Durch die erhöhte Sicherheit auf den Straßen würden mehr Menschen Fahrrad fahren und zu Fuß gehen. Hinzu kommt, dass bei Tempo 30 eine »grüne Welle« geschaltet werden könnte, die für Autos und Fahrräder gleichermaßen passt. Wenn aber mehr Menschen das Fahrrad oder die eigenen Füße benutzen, führt das wiederum zu weniger Autos auf den Straßen, die dann letztlich mit weniger Stau und weniger Parkplatzsuche zum Ziel kommen. Ein Gewinn für alle also – einschließlich derjenigen, die weiterhin Auto fahren müssen – und ein großes Plus an Lebensqualität.
Daher haben SPD und GRÜNE im Brühler Stadtrat den Antrag gestellt, flächendeckend Tempo 30 auf Brühler Straßen einzuführen.
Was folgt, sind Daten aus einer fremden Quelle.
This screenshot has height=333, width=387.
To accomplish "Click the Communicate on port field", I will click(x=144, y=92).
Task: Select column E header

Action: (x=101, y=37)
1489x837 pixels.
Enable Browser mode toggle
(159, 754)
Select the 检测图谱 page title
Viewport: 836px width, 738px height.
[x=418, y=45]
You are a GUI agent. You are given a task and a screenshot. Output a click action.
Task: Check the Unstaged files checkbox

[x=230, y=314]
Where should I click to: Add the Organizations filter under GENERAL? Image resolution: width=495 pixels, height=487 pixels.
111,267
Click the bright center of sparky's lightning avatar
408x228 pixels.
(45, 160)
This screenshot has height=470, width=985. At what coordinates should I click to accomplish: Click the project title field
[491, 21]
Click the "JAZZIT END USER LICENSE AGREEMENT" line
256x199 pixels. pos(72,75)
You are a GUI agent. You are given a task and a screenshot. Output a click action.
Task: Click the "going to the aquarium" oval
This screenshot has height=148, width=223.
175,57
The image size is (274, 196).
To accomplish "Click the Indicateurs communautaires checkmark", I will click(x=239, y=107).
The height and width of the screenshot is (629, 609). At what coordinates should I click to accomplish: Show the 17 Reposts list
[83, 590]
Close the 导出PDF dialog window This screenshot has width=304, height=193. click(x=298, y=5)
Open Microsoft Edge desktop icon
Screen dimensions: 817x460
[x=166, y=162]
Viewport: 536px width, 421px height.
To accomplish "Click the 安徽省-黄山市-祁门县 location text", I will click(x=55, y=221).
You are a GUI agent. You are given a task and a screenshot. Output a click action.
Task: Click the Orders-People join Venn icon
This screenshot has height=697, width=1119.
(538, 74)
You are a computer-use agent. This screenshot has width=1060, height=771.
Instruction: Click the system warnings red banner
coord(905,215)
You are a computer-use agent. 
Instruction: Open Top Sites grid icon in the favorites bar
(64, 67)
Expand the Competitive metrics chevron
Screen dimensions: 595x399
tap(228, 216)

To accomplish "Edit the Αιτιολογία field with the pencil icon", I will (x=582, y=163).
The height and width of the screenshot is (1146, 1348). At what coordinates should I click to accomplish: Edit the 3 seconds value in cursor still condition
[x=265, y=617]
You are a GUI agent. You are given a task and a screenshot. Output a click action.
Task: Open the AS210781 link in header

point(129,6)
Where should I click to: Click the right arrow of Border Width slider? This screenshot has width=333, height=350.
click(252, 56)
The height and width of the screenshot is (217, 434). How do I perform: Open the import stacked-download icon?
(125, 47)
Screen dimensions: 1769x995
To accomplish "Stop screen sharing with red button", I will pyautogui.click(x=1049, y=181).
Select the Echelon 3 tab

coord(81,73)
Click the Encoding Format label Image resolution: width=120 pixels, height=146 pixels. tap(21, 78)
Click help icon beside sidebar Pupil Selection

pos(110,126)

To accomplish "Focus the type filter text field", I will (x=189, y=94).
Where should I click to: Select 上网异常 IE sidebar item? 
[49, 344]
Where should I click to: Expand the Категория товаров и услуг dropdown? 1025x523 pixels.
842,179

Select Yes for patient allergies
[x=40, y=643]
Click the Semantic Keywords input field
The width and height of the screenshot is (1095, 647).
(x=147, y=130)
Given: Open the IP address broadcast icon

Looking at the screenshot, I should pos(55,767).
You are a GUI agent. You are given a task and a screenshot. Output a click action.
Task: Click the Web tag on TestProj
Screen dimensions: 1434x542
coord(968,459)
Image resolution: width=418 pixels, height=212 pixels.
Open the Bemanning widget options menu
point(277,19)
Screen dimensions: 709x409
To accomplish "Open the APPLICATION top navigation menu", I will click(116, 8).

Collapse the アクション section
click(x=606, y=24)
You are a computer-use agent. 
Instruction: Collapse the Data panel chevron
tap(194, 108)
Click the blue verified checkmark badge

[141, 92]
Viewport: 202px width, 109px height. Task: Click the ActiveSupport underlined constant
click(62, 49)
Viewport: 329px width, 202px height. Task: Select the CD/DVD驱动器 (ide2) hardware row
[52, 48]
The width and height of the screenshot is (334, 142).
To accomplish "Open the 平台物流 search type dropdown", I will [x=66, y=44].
Diesen Antrag kann die Verwaltung aber nur zum Teil umsetzen, da in § 45 der Straßenverkehrsordnung strenge Regeln vorgegeben sind, nach denen Tempo 30 nur angeordnet werden darf, wenn an einer bestimmten Stelle punktuell z. B. wegen einer Schule, eines Kindergartens o. Ä. eine besondere Gefahr besteht – eine generelle Reduktion der tödlichen Unfälle um 85 % ist leider keine ausreichende Begründung für ein Tempolimit.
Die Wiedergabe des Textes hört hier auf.